EXERCISE INSTRUCTIONS: Output, word for word, the lines of this listing that fall between the line with "9788467906356 (291, 776)" and the line with "[The Tattooed Soldier: A Novel] (86, 1278)", counting both of those lines, and no others.
◇ ◇ ◇
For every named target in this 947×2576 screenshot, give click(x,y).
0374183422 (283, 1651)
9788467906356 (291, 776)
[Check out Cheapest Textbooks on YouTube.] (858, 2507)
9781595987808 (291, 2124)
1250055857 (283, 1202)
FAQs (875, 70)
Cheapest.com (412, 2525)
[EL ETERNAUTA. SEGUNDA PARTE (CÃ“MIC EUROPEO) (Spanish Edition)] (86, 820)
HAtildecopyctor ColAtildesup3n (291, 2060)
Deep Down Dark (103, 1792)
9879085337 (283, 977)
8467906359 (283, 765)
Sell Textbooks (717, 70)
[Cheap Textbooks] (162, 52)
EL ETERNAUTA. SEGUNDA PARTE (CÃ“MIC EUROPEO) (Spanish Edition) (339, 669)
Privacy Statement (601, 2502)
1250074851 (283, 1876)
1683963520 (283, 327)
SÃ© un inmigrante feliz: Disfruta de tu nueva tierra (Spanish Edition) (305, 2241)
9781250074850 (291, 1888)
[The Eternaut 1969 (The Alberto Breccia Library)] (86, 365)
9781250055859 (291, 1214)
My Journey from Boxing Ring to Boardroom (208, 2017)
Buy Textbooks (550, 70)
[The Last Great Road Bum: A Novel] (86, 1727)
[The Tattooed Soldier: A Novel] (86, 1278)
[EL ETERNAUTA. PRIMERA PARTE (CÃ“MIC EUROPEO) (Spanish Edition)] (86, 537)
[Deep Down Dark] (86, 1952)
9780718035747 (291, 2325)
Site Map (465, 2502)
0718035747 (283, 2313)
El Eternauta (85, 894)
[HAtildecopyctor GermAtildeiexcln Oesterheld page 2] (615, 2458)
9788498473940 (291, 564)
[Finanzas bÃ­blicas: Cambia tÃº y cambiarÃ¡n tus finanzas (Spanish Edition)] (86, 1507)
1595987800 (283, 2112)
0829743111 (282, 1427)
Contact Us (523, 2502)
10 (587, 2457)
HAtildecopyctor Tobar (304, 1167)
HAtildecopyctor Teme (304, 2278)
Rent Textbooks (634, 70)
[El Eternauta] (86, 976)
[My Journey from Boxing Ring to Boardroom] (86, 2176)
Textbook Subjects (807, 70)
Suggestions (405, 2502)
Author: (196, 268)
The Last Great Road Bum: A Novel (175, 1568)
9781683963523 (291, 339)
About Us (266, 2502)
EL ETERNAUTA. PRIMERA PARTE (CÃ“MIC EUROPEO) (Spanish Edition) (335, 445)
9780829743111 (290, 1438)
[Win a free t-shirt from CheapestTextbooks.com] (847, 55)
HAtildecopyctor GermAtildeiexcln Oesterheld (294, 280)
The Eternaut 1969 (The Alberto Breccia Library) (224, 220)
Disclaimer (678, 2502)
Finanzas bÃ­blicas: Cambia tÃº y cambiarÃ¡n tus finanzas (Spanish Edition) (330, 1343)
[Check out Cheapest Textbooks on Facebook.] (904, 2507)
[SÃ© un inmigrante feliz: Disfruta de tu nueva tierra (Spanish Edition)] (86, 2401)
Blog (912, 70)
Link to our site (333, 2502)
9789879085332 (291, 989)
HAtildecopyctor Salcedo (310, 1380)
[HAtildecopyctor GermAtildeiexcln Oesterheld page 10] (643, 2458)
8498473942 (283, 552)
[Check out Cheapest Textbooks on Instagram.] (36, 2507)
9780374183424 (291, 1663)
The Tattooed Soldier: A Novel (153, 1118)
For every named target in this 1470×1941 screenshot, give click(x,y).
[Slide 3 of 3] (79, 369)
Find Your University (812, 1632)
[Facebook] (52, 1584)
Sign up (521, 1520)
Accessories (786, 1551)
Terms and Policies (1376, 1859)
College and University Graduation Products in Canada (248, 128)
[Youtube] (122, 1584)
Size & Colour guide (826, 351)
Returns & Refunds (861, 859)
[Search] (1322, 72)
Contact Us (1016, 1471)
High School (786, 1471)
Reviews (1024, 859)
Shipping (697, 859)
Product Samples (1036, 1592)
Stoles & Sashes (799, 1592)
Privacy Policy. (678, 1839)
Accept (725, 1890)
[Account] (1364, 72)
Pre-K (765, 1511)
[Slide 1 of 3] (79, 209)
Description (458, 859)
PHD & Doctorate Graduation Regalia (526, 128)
◇ ◇ ◇
WRITTEN RESPONSE:
9788467906356 (291, 776)
[Check out Cheapest Textbooks on YouTube.] (858, 2507)
9781595987808 (291, 2124)
1250055857 (283, 1202)
FAQs (875, 70)
Cheapest.com (412, 2525)
[EL ETERNAUTA. SEGUNDA PARTE (CÃ“MIC EUROPEO) (Spanish Edition)] (86, 820)
HAtildecopyctor ColAtildesup3n (291, 2060)
Deep Down Dark (103, 1792)
9879085337 (283, 977)
8467906359 (283, 765)
Sell Textbooks (717, 70)
[Cheap Textbooks] (162, 52)
EL ETERNAUTA. SEGUNDA PARTE (CÃ“MIC EUROPEO) (Spanish Edition) (339, 669)
Privacy Statement (601, 2502)
1250074851 (283, 1876)
1683963520 (283, 327)
SÃ© un inmigrante feliz: Disfruta de tu nueva tierra (Spanish Edition) (305, 2241)
9781250074850 (291, 1888)
[The Eternaut 1969 (The Alberto Breccia Library)] (86, 365)
9781250055859 (291, 1214)
My Journey from Boxing Ring to Boardroom (208, 2017)
Buy Textbooks (550, 70)
[The Last Great Road Bum: A Novel] (86, 1727)
[The Tattooed Soldier: A Novel] (86, 1278)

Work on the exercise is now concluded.